Mr. Crewdson’s photographs almost always project solitude, whether it be a lone car on a suburban street or a pregnant woman deep in thought in her backyard at night. In his new body of work, “Cathedral of the Pines,” which opens on Jan. 28 at Gagosian Gallery, Mr. Crewdson takes this theme even further. A girl stands alone in a barn; a woman sits at the edge of her bed; another woman stands through the door of a shed.

Mr. Crewdson projects his own solitude in how he works. His three-part process — preproduction, production and postproduction — establishes his organizational removal. Photographing from a cherry picker, he removes himself from his subjects physically.

Still, “Cathedral of the Pines” is by far his most intimate work. After a few years of not photographing at all after a divorce, Mr. Crewdson cut his core crew down to about 15 and worked in the hill town of Becket, Mass., with models he knew — including his daughter — a break from his tradition of hiring actors such as Julianne Moore and William H. Macy.

He says that his new work is “concerned with a central theme of longing and trying to make a connection.” How contrary that seems to my summer moment, which he depicted as isolation without the possibility of connection.

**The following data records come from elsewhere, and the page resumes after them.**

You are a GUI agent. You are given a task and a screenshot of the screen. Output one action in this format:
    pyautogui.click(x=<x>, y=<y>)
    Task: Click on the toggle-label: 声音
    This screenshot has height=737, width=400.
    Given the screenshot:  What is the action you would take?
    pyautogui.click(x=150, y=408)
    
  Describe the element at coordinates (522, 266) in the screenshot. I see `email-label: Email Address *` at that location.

But perhaps it is just a new turn in his road.

“Every artist has one central story to tell and that story is told and retold over the course of a lifetime,” he said. “But I think in these particular pictures, those things became very clear for me. And I think there is a sensibility in the work that for me is coming from a new place, a deeper place.”


“Gregory Crewdson: Cathedral of the Pines” is on view at Gagosian Gallery Jan. 28 until March 5.